Ayeni explained that while creativity has become Africa’s most potent economic, cultural and diplomatic tool, the continent still lacks a funding model suited to the unpredictable, experimental nature of creative work.

Drawing parallels with global venture capital, he said Africa must embrace a structure where investors are willing to bet on ideas with the understanding that only a small percentage may succeed, but the returns can be transformative.
“The startup world has benefited a lot from venture capital—money you can afford to lose. If you get a return on one percent of all the bets you’ve made, it makes up for everything. We need more of stuff like that, and we want to engineer that,” he added.

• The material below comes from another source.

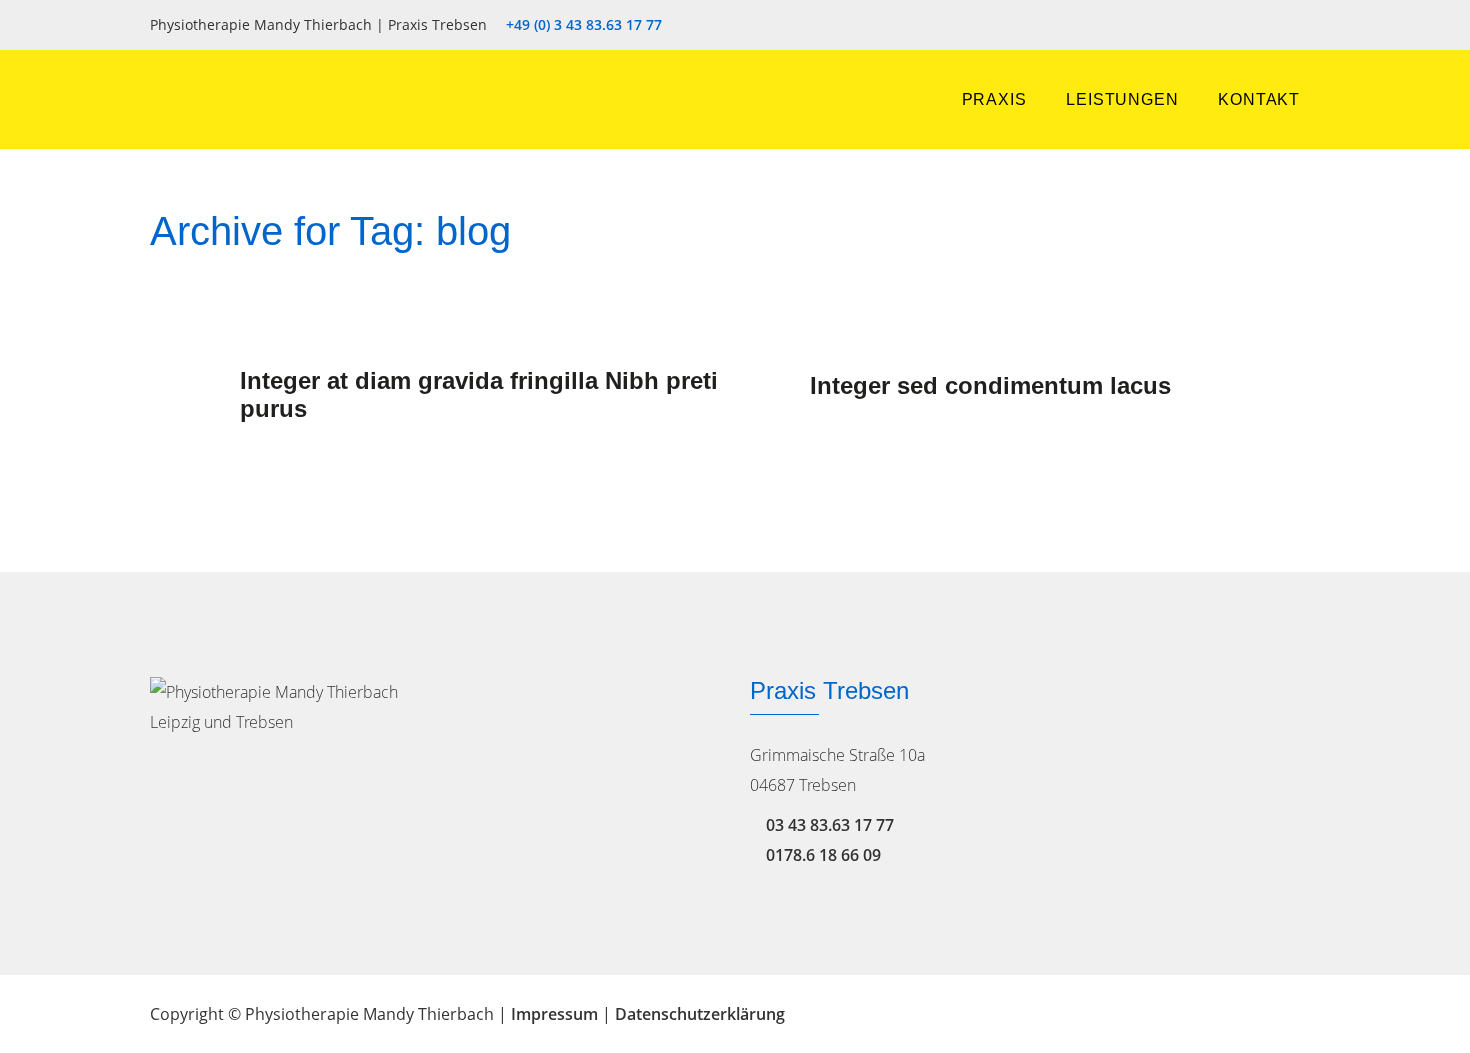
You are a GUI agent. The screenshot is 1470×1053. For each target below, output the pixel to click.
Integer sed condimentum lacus (990, 385)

To address this gap, Ayeni announced plans for a new fund that will support people with powerful ideas but limited access. The fund aims to pool resources from believers in the creative economy and deploy capital toward high-potential projects that traditional institutions would reject as too risky.

More than financing, he said, the vision is to build an ecosystem where creativity is not only encouraged but structurally supported.
Ayeni reinforced his belief that creativity will define Africa’s economic trajectory over the next decade, shaping how the continent tells its story, negotiates its place in global culture and builds future industries.
The conversation set a compelling tone for the day, underscoring his message that Africa cannot rely on old financial structures to build a new creative frontier.